Bakemonogatari is an amazing masterpiece of wordplay. I’ll come right out and say that if you don’t like dialogue-heavy anime you’re not going to enjoy this series because its strongest attribute is the way it twists language and and plays with our perceptions of humanity. But if you revel in the intellectual—the sociological—then you’re going to have a hard time finding anything better than this. And the awesomeness doesn’t stop with its writing. It has a great cast of voice actors including Kana Hanazawa and Yui Horie who are masters of their craft and depict their characters’ personalities perfectly down to every nuance. Then, if you thought my praise was over, the music is absolutely spectacular with a fresh opening theme for each of the female protagonists, sung beautifully by their skilled voice actresses. Dealing with such topics as love, hopelessness, responsibility, desire and lust, Bakemonogatari is passionate and insightful. If you let yourself get caught up in its pace, your blood will start to boil with the brilliant energy radiated by this incredible anime.
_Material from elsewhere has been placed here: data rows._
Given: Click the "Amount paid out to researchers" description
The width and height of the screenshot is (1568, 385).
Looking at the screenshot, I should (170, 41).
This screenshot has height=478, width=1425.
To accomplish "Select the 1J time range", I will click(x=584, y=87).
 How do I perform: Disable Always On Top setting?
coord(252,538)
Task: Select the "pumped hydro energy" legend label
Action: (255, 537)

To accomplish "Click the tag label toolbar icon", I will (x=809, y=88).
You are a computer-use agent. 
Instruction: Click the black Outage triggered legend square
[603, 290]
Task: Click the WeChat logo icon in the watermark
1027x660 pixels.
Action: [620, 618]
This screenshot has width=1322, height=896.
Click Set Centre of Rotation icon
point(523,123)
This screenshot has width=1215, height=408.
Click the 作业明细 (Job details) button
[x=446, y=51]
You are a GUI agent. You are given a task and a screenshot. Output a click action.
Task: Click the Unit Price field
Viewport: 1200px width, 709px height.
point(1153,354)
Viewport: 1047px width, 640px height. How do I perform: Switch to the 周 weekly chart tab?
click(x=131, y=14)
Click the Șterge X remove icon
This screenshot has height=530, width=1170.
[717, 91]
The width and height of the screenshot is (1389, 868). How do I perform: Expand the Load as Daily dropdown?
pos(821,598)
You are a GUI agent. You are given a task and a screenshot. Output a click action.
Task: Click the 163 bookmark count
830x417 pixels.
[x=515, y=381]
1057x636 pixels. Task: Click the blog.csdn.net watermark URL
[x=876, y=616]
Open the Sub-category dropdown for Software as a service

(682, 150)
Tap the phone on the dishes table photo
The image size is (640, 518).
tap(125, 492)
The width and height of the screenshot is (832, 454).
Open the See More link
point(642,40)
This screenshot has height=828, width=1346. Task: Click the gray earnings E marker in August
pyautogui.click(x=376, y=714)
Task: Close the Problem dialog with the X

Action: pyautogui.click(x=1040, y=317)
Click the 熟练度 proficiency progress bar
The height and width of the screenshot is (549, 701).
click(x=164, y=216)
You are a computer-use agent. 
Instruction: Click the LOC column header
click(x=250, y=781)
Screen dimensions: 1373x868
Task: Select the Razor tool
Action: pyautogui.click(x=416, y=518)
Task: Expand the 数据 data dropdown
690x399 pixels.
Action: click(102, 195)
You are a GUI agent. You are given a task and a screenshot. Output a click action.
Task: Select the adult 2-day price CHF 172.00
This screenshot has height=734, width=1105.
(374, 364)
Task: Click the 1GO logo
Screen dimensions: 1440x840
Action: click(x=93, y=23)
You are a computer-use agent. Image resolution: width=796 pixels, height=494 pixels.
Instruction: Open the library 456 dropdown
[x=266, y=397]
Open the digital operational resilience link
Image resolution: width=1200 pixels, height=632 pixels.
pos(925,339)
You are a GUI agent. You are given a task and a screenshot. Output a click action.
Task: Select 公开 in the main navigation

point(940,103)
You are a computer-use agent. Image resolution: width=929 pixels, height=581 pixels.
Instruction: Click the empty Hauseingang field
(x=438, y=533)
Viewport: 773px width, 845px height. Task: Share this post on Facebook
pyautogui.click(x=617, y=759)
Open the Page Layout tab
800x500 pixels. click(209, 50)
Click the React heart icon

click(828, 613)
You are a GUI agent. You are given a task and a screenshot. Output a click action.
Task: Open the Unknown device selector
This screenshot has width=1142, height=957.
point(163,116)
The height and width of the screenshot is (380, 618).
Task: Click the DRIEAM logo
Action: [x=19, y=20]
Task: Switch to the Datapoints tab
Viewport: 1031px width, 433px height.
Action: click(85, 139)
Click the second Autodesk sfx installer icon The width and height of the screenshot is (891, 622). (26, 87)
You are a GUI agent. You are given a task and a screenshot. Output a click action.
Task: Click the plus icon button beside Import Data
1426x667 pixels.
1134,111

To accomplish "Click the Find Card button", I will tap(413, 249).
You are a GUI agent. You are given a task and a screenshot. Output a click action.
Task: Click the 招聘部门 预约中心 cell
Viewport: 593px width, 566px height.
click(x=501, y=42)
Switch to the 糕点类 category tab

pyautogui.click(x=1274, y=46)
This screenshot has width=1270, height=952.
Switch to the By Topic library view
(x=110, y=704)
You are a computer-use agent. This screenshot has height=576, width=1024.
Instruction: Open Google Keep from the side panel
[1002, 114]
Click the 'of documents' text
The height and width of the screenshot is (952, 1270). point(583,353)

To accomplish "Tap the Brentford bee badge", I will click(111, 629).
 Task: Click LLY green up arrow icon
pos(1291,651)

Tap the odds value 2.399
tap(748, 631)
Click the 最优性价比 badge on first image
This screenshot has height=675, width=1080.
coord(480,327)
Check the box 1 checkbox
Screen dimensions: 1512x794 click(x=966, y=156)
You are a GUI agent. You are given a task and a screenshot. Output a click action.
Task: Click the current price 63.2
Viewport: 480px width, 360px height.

Initial impression – a rough diamond
Winter 2012 (8 episodes) (title synonym – BRS) (more info)
And so begins the anime that was inspired by a Vocaloid song. The first episode is showing excellence, but comes with quite an emotional roller coaster; leaving me only slightly optimistic about the tone of this series. It would seem that with only eight episodes they’re rushing content and a slower revelation of this anime’s darker elements would have been better—allowing more time to set the mood. That being said, there’s still an air of novelty around the concept of our inner psyches engaging in epic battles as we experience the tumultuous drama of our daily relationships. The art style is also trying something unique with reality looking plain and somewhat unrefined; switching to a sharper and edgy theme when the action starts. The talent of Kana Hanazawa greatly adds to the depth of the composition, which is going to be a necessity to pull off the range of feelings Mato is inevitably going to experience. At its core, Black Rock Shooter is an experimental anime that’s breaking new ground and it’s off to a promising start.
Initial impression – if you haven’t seen Bakemonogatari, go watch it so you can fully enjoy its sequel
Winter 2012 (11 episodes) (title literal translation – Imitation Story) (more info)
Perhaps I simply received bad information or maybe I read it incorrectly, but I had the distinct impression that Nisemonogatari was going to be primarily about Araragi’s little sisters. But so far we’ve only seen Tsukihi berating her older brother for his cluelessness when it comes to women’s hearts and Karen is thus far completely absent. It all starts with Araragi’s free spirit getting reigned in by Senjougahara’s pure black, oppressively sadistic affection. Then the lion’s share of this first episode is Araragi and Hachikuji playing with semantics in the Japanese language to great comic effect that feels like something straight out of this anime’s predecessor, Bakemonogatari. The distinct lack of a mission for Araragi to pursue in Nisemonogatari leaves an empty feeling of directionlessness. Maybe this is going to be the new facet that sets Nisemonogatari apart from its roots and will allow it to just indulge in its hilariously reckless tempo. Bottom line, if you liked the original series, then Nisemonogatari is definitely going to please because the spirit that made Bakemonogatari Anime of the Year for 2009 is still alive and well.